In an effort to focus governmental resources on the most serious national security threats, in August, 2009 President Obama directed a broad-based interagency review of the U.S. export control system.
To support this effort, a newly created Export Promotion Cabinet, in collaboration with the 20 federal agencies comprising the Trade Promotion Coordinating Committee conducted a year-long assessment which found that the current U.S. export control system does not sufficiently reduce national security risk because its structure is overly complicated, contains too many redundancies and tries to protect too much.
It cited the fact that the current system is: (a) based on two different control lists; (b) administered by two different departments and three different primary licensing agencies (none of which sees the licenses issued by the other); (c) also affected by a multitude of enforcement agencies with overlapping and duplicative authorities. Many of the varying oversight agencies have separate IT systems (none of which are easily accessible or compatible with each other; some have no IT systems at all yet still issue licenses. The assessment concluded that the fragmentation of the system combined with the extensive list of controlled items inhibited the national security objectives.
In April, 2010, former Defense Secretary Gates called for the removal of licensing requirements for the bulk of tens of thousands of license applications for which the Export Administration Regulations (EAR) permit export to EU and NATO countries. Gates advocated creating a system in which “higher walls are placed around fewer, more critical items.”
The assessment led President Obama to outline the foundation for a new export control system in August, 2010, resulting in the launch of the Export Control Reform Initiative. Generally, the reforms include reconciling various definitions, regulations and policies for export control with a goal of creating a single control list, one licensing agency, a unified information technology system and a new Export Enforcement Coordination Center, dubbed “E2C2.”
The first step toward implementation - application of new criteria for rebuilding the various lists - was announced by President Obama in December, 2010. In July, 2011, the Commerce Department published a proposed rule advocating several fundamental changes to the export control system.

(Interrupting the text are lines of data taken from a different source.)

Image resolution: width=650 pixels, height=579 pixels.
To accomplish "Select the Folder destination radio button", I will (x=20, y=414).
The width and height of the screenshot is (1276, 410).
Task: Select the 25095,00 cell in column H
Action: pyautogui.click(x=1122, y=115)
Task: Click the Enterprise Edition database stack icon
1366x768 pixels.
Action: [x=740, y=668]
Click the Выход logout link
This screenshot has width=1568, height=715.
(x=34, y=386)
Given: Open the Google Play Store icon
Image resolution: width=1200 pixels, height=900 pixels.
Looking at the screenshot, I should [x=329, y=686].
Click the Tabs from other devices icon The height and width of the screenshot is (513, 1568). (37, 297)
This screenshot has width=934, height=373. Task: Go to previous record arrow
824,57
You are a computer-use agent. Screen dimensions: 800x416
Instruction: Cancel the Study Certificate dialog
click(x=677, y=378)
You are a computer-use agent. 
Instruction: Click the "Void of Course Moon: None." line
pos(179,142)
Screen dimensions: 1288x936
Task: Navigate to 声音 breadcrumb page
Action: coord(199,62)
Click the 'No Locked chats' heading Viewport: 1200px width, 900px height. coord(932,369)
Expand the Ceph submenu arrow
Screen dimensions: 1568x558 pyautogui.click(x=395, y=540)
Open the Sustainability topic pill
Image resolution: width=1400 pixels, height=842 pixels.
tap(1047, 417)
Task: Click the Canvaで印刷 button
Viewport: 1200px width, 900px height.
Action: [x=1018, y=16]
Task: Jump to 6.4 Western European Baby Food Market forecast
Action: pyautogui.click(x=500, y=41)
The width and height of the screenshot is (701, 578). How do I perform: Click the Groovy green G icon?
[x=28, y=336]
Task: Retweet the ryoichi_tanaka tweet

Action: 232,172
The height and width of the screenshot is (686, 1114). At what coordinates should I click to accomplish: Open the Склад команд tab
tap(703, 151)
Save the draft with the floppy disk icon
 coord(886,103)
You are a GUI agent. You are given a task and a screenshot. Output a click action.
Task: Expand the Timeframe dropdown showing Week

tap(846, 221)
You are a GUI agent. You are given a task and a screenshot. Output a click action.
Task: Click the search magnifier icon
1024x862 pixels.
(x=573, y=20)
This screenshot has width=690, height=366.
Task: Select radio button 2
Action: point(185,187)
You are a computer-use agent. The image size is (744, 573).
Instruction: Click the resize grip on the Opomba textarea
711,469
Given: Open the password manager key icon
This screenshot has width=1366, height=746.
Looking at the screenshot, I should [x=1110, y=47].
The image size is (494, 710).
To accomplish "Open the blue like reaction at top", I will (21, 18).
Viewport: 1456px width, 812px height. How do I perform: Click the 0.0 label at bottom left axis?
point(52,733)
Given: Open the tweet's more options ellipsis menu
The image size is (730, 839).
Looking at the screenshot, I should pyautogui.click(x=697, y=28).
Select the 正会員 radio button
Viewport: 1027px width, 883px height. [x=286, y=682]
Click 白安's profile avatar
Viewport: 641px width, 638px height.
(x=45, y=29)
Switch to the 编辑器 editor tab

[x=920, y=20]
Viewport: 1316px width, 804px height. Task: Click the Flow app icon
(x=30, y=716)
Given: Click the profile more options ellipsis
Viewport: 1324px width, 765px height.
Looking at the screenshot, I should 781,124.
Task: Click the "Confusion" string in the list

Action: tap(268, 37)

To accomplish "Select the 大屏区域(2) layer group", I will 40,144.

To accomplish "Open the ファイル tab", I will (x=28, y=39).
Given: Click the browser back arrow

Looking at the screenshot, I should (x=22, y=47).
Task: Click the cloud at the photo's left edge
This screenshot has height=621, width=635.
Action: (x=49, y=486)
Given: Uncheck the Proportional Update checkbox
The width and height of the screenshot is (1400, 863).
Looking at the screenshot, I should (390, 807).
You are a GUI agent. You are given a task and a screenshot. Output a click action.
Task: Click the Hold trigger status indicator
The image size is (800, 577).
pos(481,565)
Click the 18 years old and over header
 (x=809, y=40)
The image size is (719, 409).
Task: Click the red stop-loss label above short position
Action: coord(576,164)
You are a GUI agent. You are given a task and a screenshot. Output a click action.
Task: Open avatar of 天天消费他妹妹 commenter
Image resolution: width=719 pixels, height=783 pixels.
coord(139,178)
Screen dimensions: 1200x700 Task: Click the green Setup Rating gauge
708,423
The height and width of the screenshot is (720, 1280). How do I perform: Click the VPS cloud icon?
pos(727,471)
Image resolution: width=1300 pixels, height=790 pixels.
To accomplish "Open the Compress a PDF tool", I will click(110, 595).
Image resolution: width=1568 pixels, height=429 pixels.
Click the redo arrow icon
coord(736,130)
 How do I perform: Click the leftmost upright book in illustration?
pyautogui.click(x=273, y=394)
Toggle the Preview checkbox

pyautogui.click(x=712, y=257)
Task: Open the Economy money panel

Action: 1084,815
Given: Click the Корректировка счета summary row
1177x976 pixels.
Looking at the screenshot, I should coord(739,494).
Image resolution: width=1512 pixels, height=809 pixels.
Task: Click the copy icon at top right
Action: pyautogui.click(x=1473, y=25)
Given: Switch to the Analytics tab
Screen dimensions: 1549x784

These included a new framework for controlling defense articles deemed less militarily significant by moving them from the more restrictive U.S. Munitions List to the more flexible Commerce Control List. The proposed rule also defined the licensing policies for those items to be moved and proposed a single definition for terms central to the system. The proposed rule marks the next step toward harmonizing the two control lists. E2C2 opened on November 9, 2011.